## DATA
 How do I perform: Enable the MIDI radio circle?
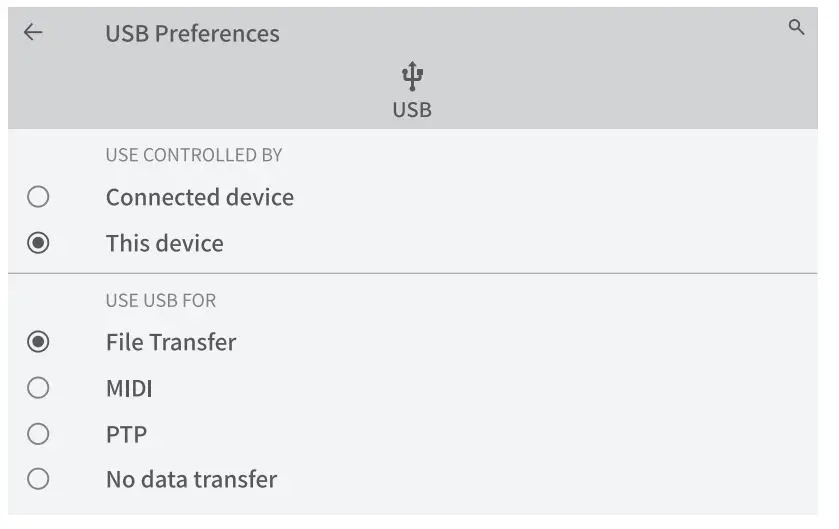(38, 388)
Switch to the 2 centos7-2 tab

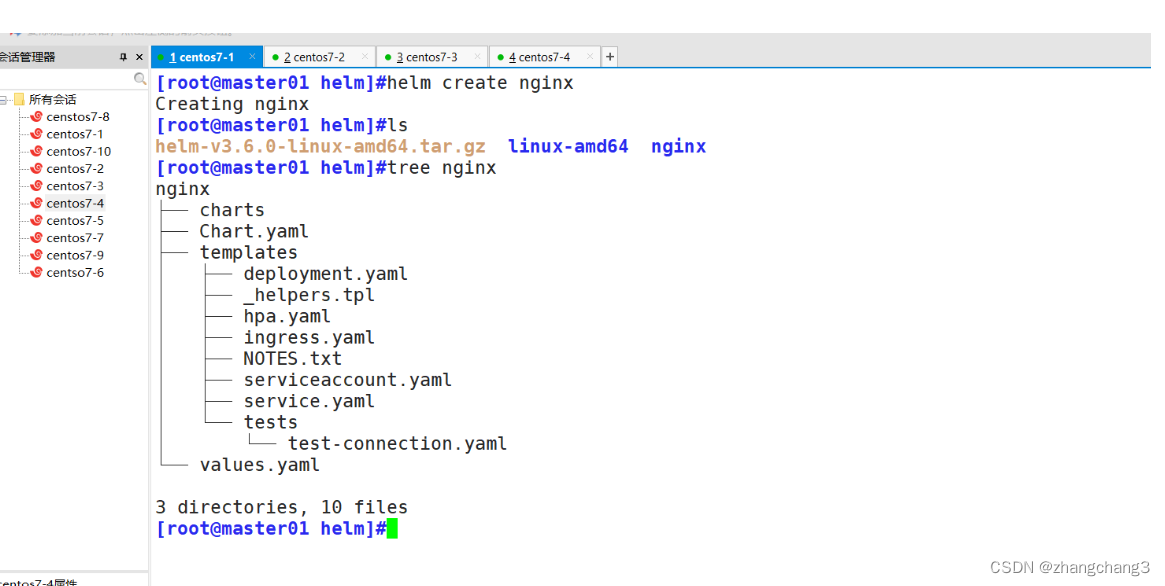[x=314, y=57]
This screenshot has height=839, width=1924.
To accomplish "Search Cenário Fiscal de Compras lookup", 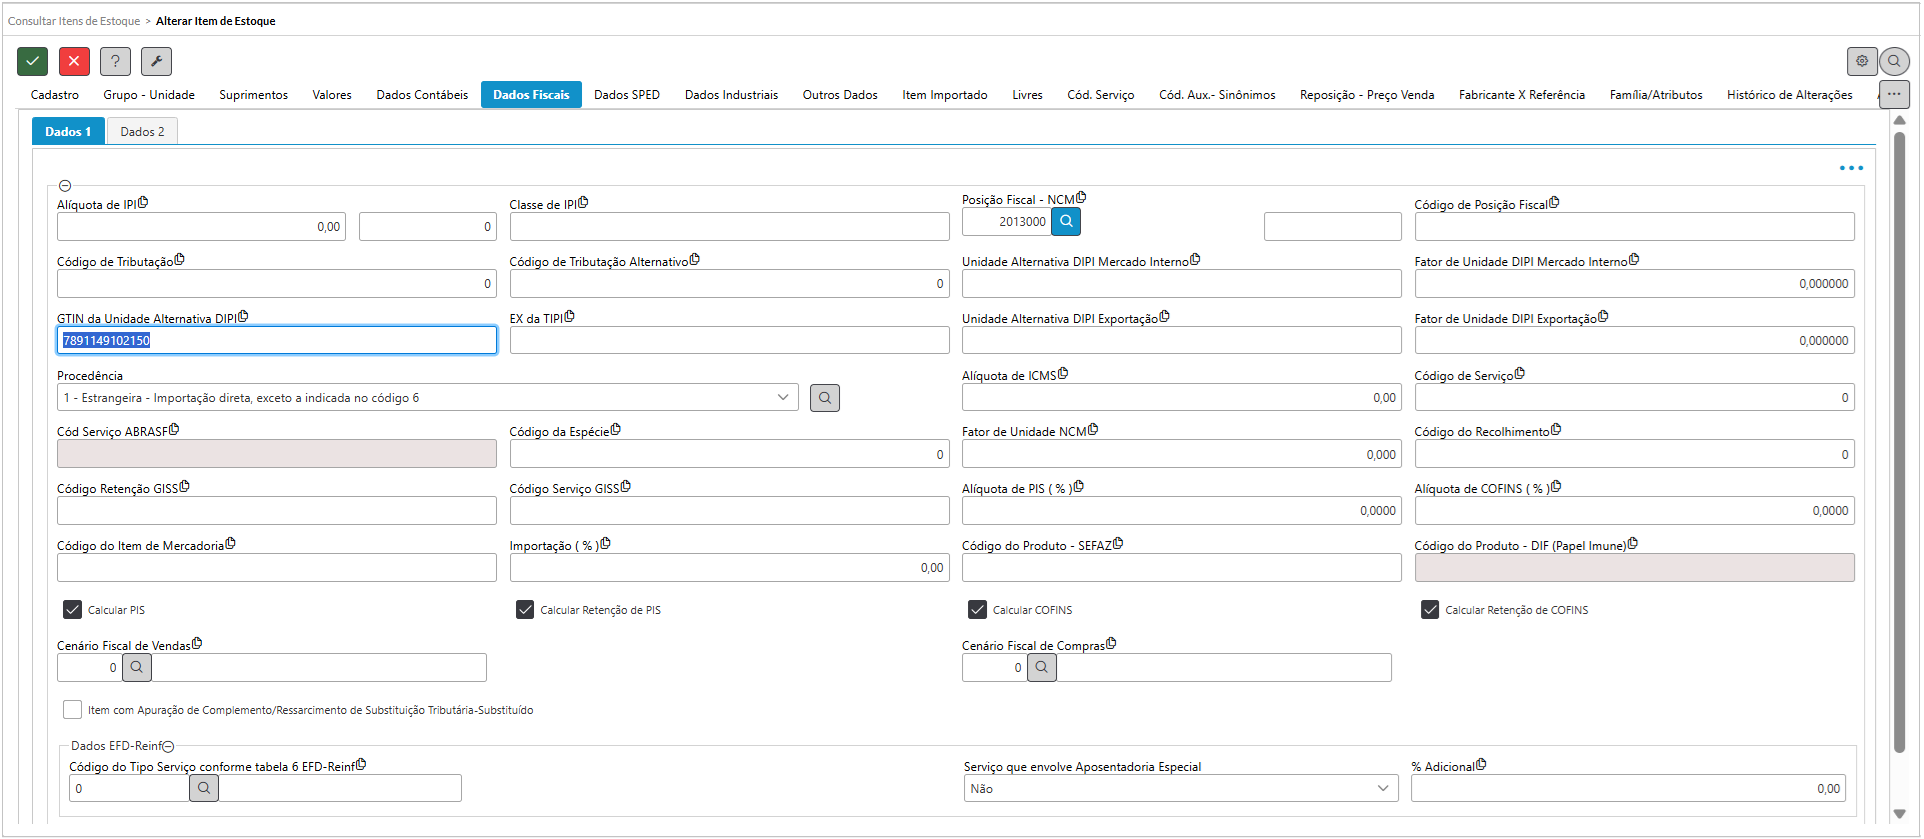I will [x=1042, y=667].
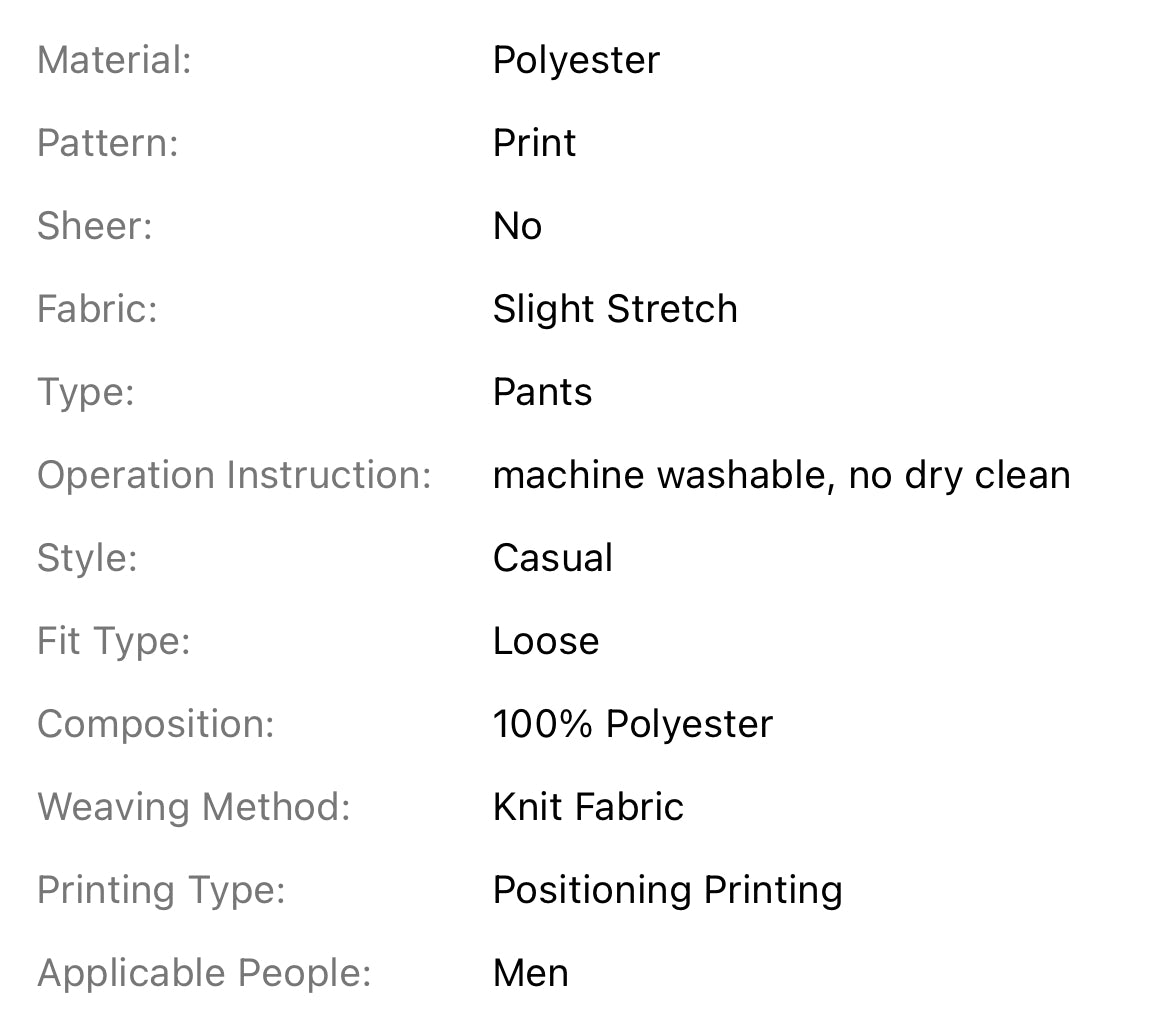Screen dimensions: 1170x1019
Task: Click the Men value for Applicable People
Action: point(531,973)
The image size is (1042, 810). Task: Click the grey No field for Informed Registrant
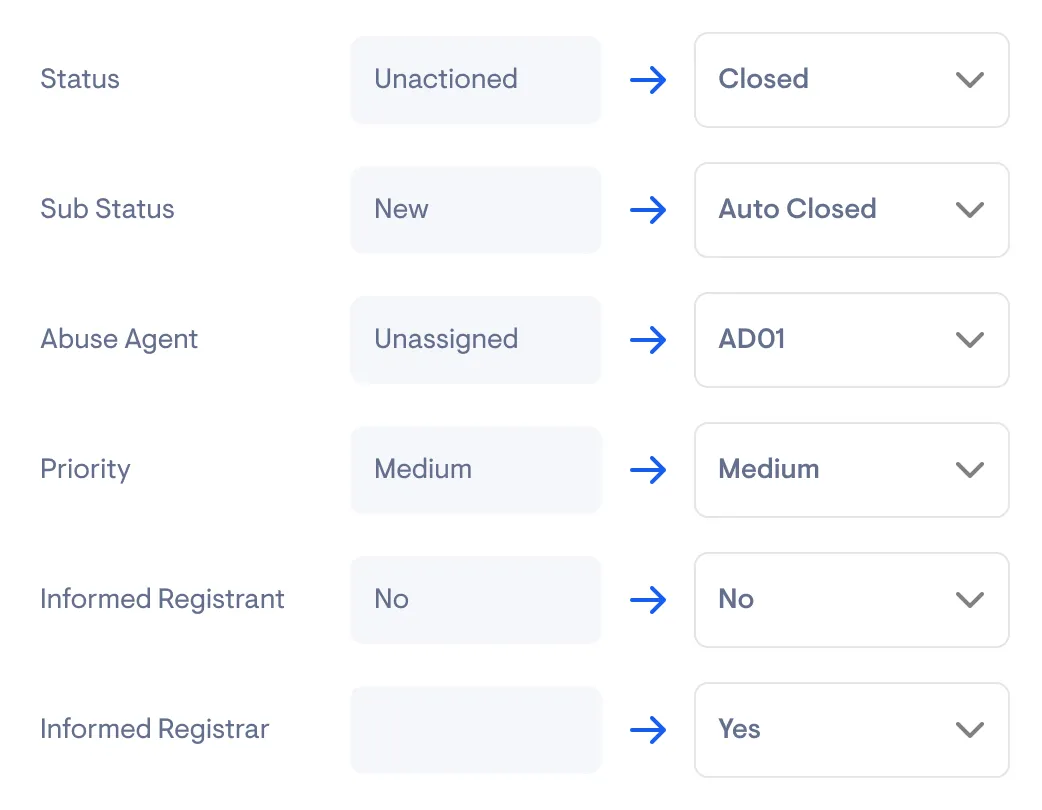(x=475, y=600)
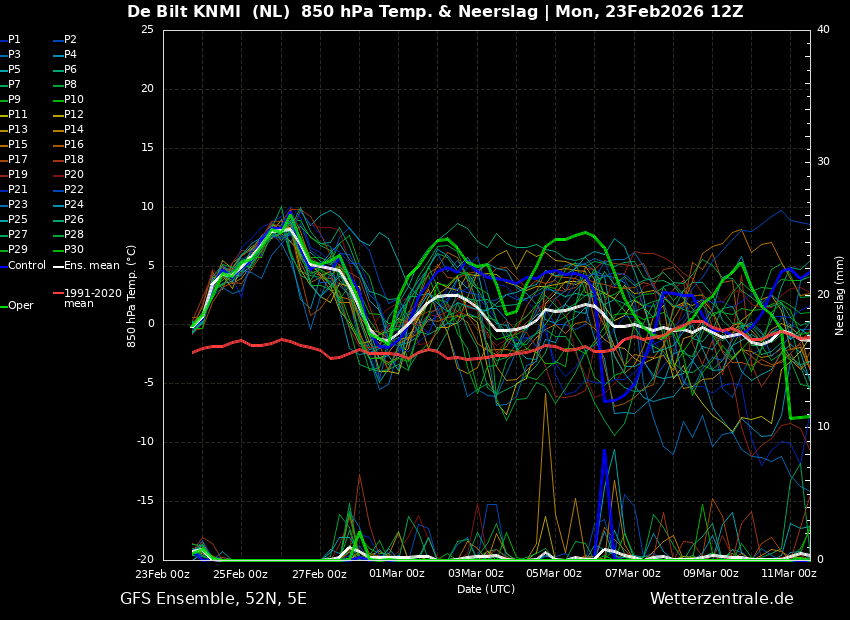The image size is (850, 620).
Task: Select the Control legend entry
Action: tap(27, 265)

## WHAT TO DO
Which lines fall between the one containing "The image size is (1042, 810)." and the last line of the listing, both included? Give them again exactly, without the pictures.

## OUTPUT FOR THIS TASK
The image size is (1042, 810). Task: Click the grey No field for Informed Registrant
(x=475, y=600)
The image size is (850, 620).
Task: Select the Control legend entry
Action: tap(27, 265)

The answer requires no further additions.